This post by Blue Remembered Hills engendered an excellent discussion about book design a few weeks ago.  Today, I have a pet peeve to add to the list:

Having finished disposing of the usual Christmas trash, I am now moving about 700 books from one location to another in the house.  It is mostly a pleasurable task, coming across old favorites, appreciating the design of others, to say nothing of floor space freed up in the tiny sittng room that the books are leaving. .  There is however, a tiny blot on that happiness, and I am going voice another book design peeve to add to the list:  Books that are longer than they are high, particularly if they are published only in papercover.   It may be a lovely design conceit, especially if one is featuring very horizontal images, but most would be as well served if they were in a regular vertical format.  Why do they peeve me?  The coffee table books thus designed cannot be shelved in a regular depth shelf.  Nor, for that matter can some of the smaller ones (half folio and smaller).  The paperback volumse inevitably fan or warp open on the edge while shelved.  I’ve tried everything over the years—laying them flat (they still curl and warp), shelving them together, even if it puts them out of category (see laying flat) putting them between larger volumes (there’s still always an inch that fans out), weighting them down with something ornamental (it doesn’t really serve a book well to have a terra cotta architectural ornament resting on it), and the most drastic solution, giving them to the library book sale.  Additionally, the exposed edges get dirty (yes, the shelves do get dusted).   Wonderful custom slipcases would be the answer, but damn those taxes and new roofs.

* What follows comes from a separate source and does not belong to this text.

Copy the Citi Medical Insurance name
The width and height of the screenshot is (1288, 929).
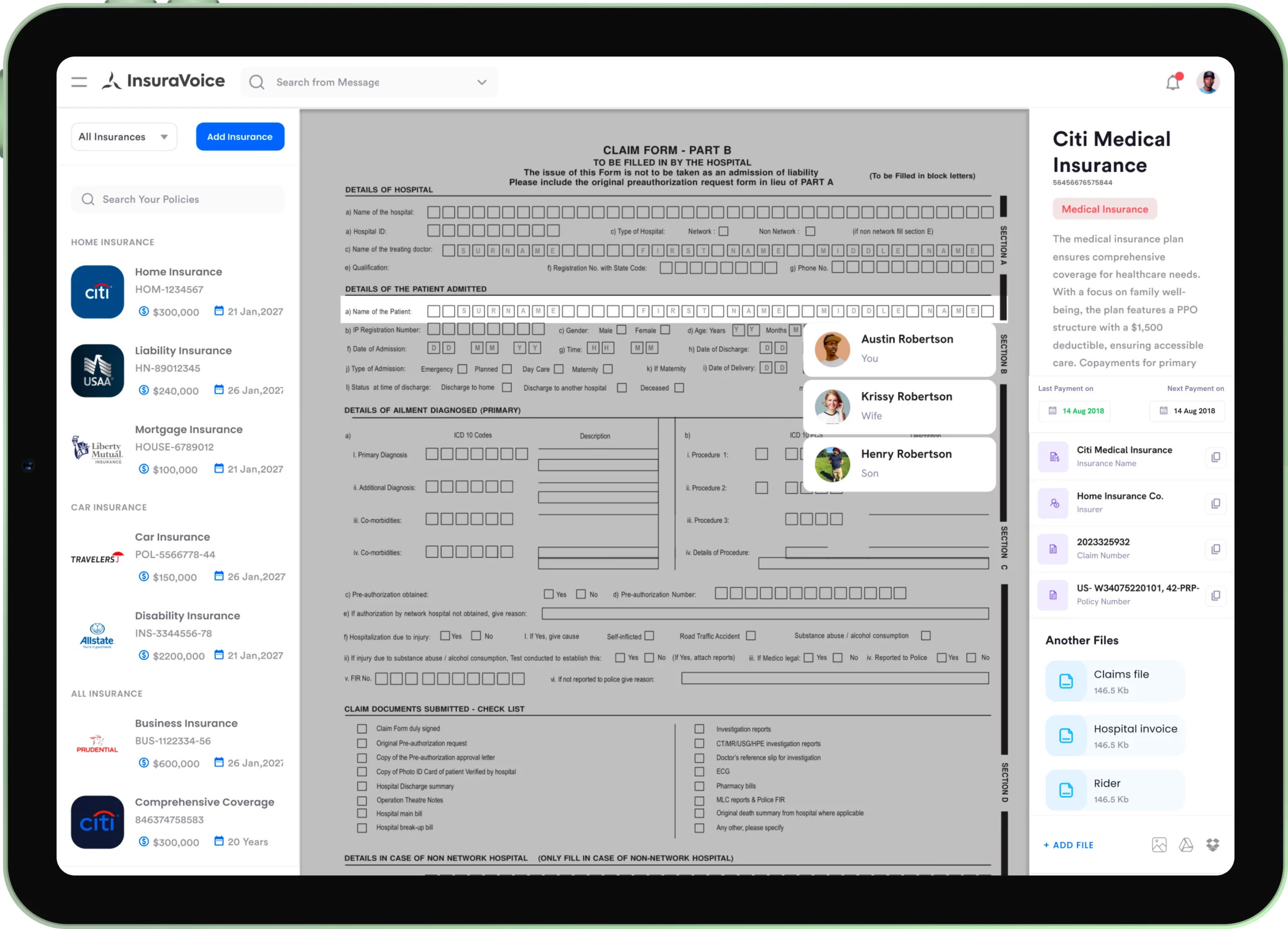pos(1216,457)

A few of the offenders, favorites all.
Oh, and pet peeve #3:  I have quite a few paperback monographs, some without titles on the spine.  Give me a break.  It wouldn’t take that much more ink.  Then I could locate them on the shelf easily. Duh.
There, that’s off my chest.  Back to sorting books.
Hope you all had a happy holiday.  I did.  Good company, good food, good drink—-the first two almost to happy excess, the latter in sensible moderation.